[What to produce] The job is to find each line in the entries holding the string "computer" and copy that line.

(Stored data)

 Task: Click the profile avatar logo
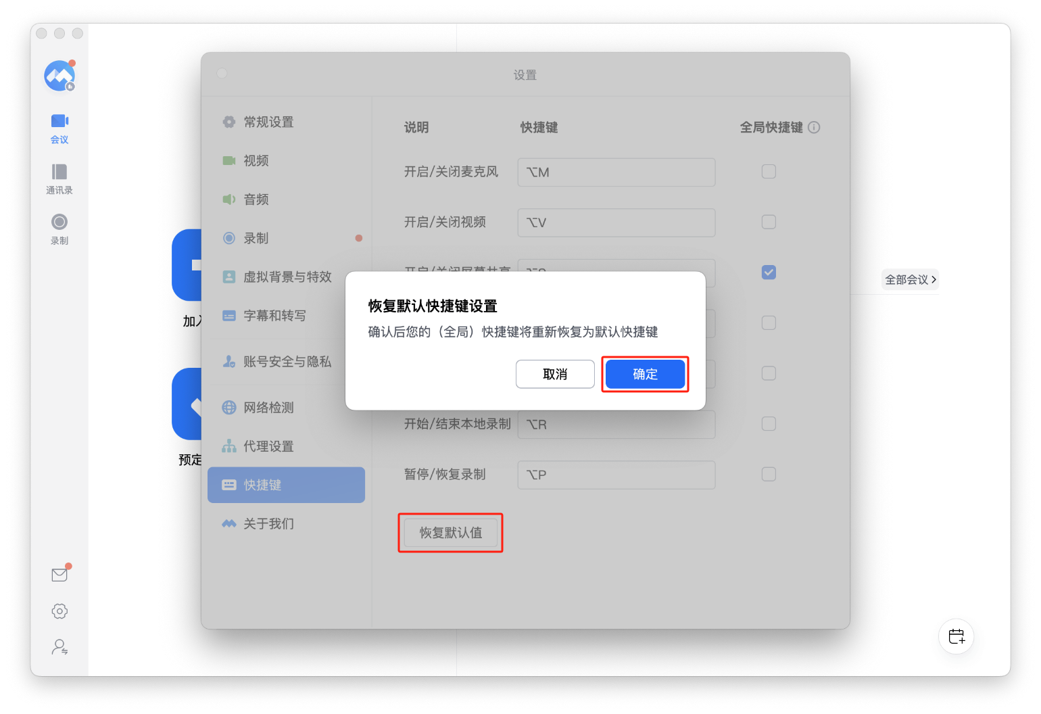(x=59, y=76)
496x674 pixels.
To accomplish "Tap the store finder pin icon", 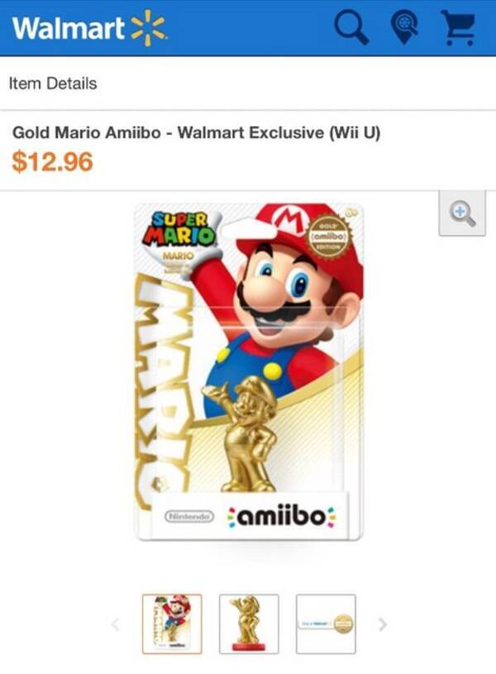I will 404,27.
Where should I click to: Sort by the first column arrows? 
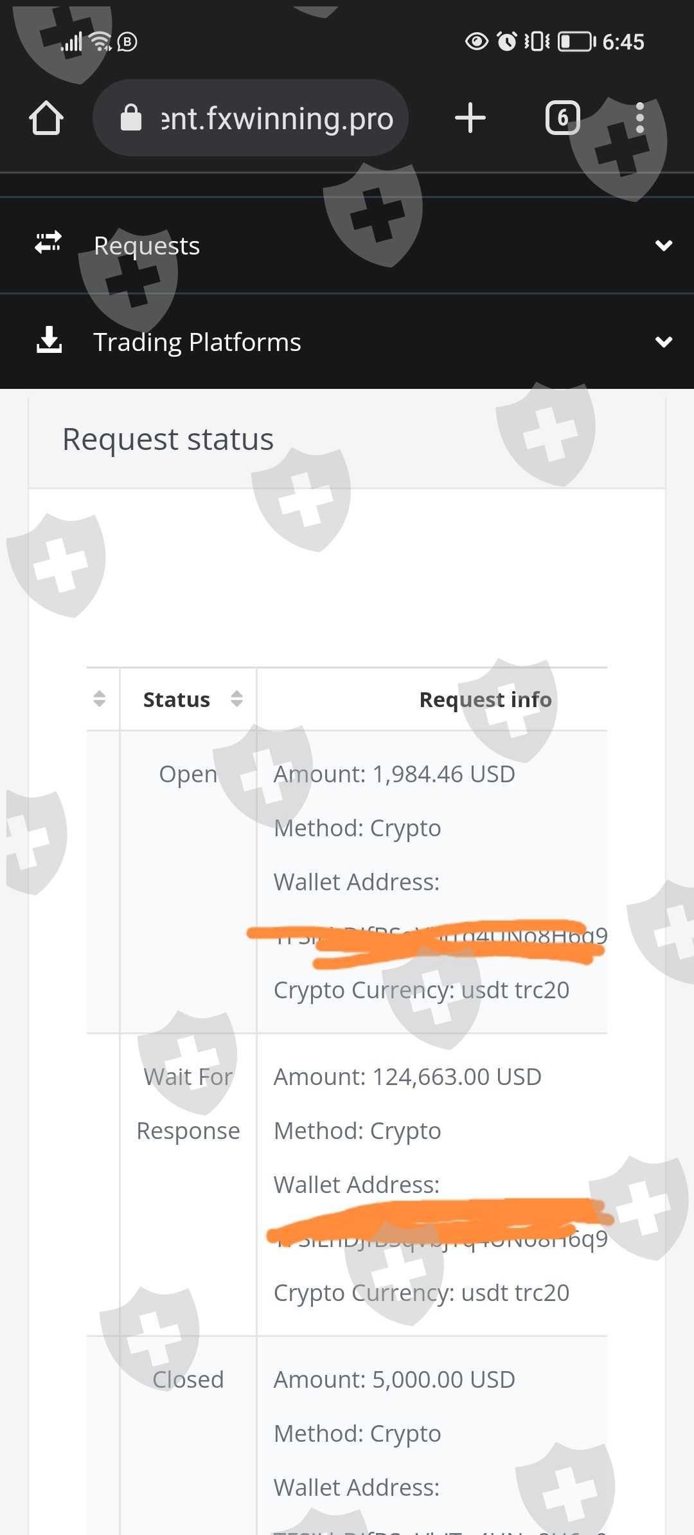click(99, 699)
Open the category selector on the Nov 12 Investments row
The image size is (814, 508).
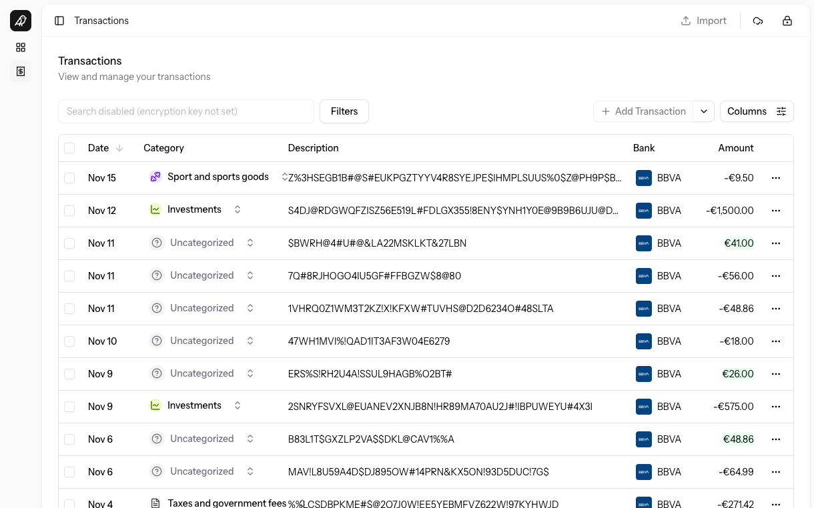tap(238, 209)
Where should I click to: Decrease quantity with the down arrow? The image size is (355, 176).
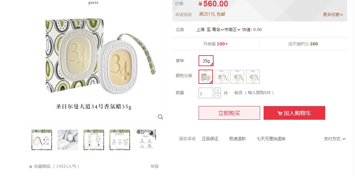[218, 96]
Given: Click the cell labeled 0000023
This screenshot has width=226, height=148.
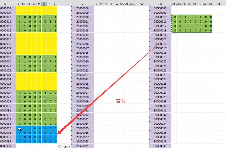Looking at the screenshot, I should (7, 75).
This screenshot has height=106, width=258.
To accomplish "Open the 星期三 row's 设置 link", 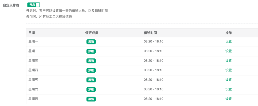I will 228,61.
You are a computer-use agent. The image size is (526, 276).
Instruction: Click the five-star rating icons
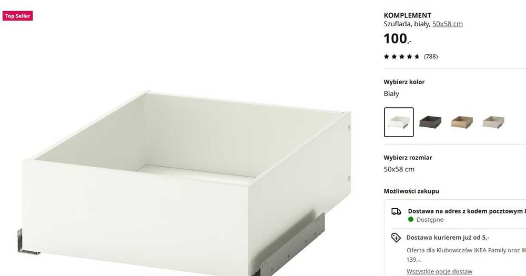pyautogui.click(x=401, y=56)
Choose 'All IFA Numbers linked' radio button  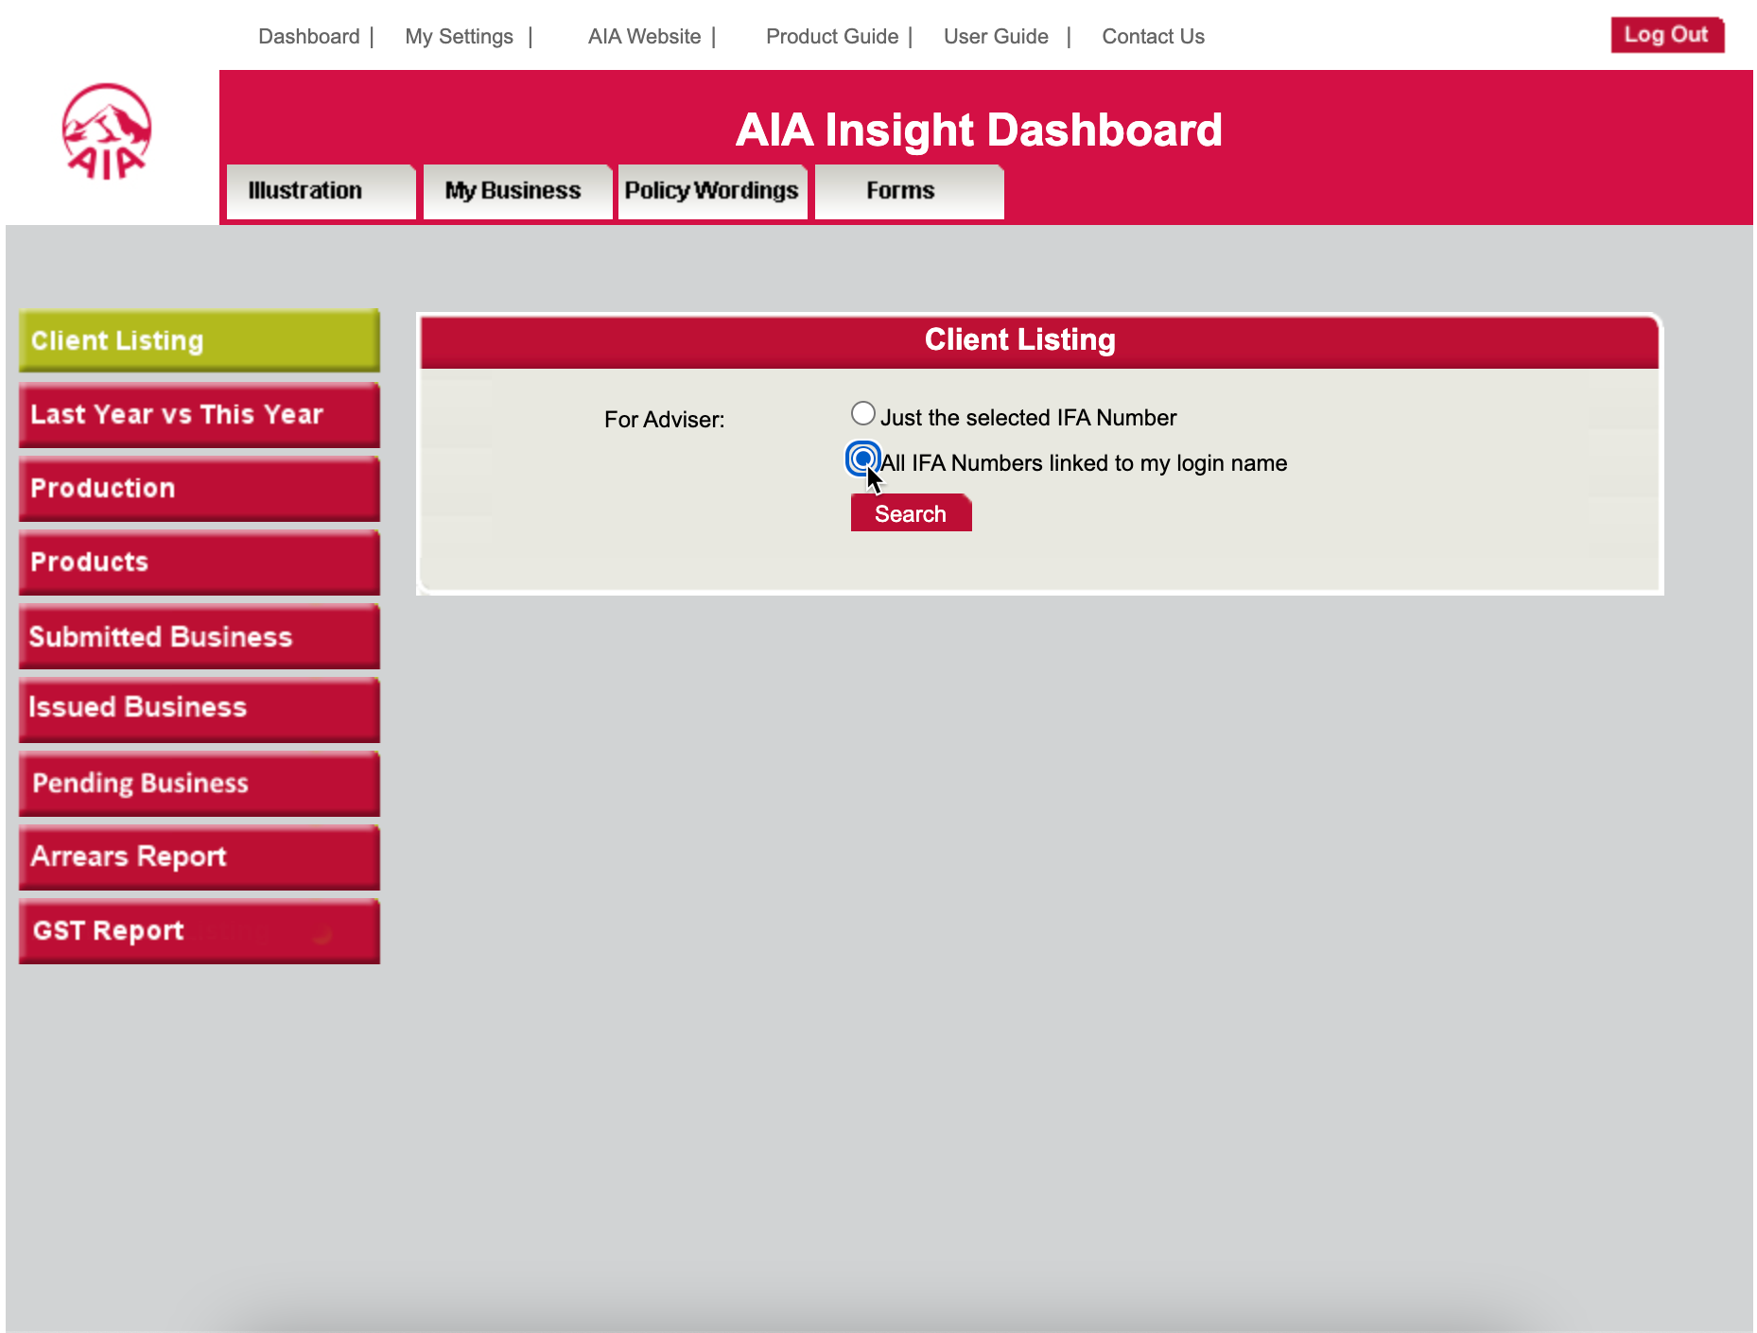point(862,459)
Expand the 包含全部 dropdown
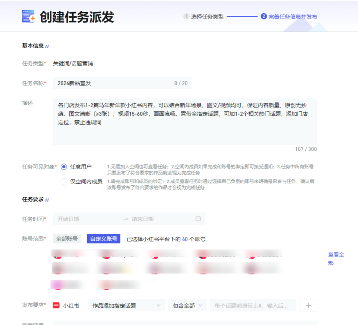358x325 pixels. click(x=188, y=305)
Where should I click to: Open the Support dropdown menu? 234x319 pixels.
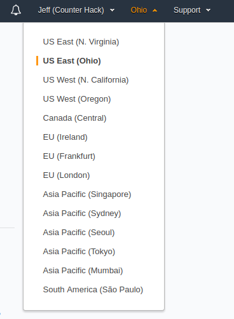click(x=192, y=10)

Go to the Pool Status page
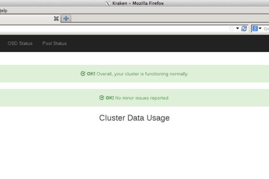click(54, 43)
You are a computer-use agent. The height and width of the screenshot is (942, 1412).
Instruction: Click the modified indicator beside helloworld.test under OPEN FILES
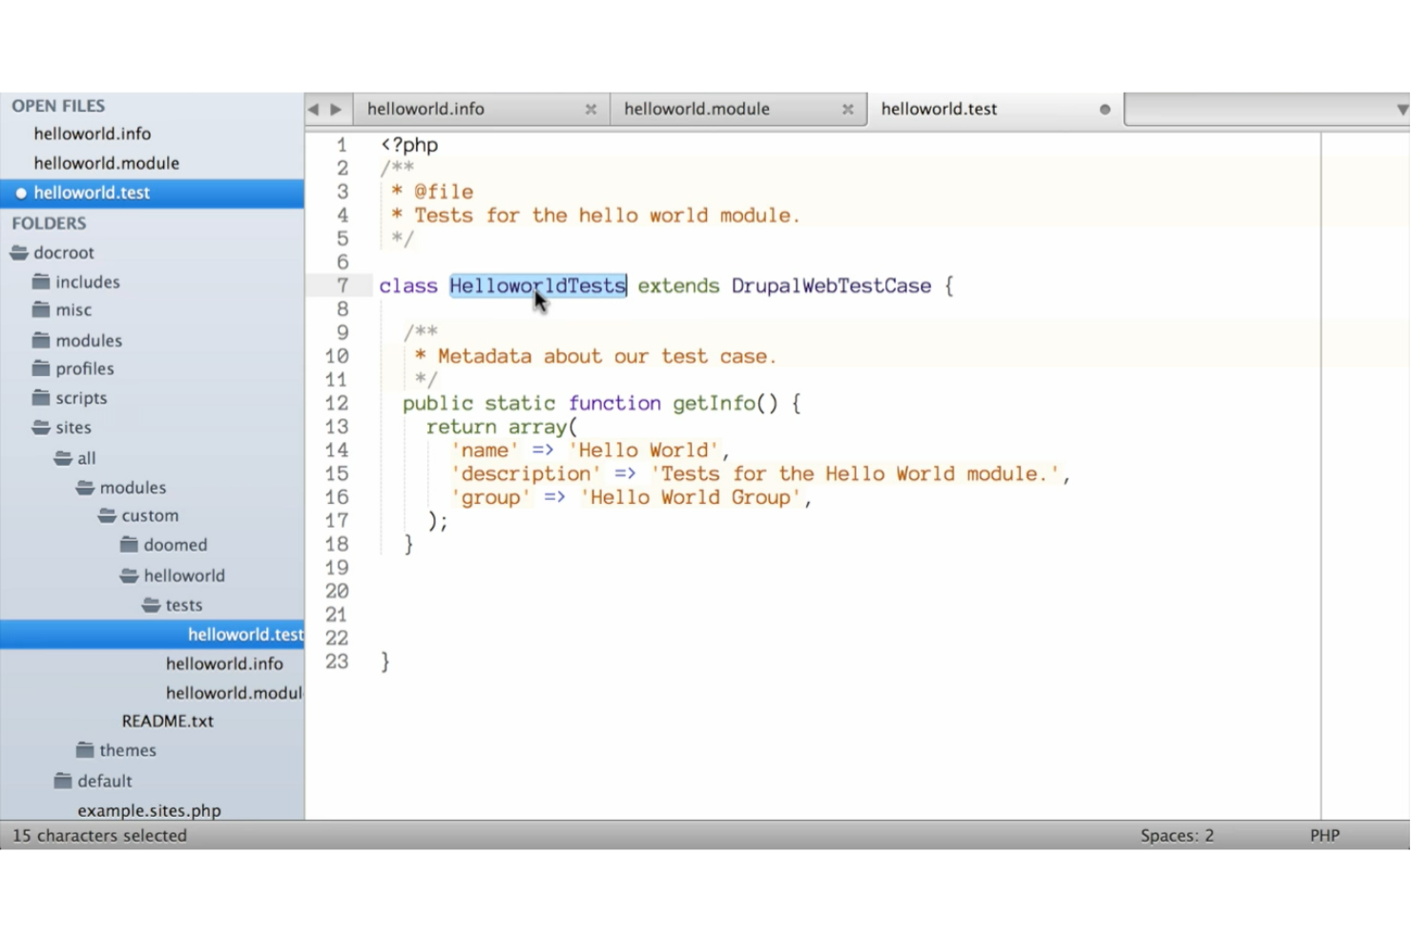[20, 192]
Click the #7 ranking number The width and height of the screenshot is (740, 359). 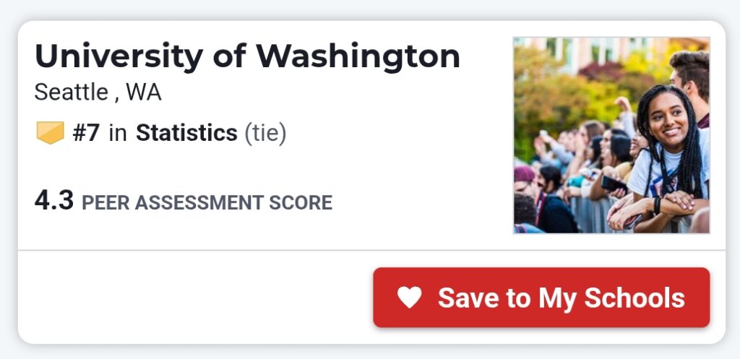click(x=87, y=133)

[Your response]
You are a computer-use agent. The image size is (526, 276).
You are a computer-use agent. The height and width of the screenshot is (942, 1412).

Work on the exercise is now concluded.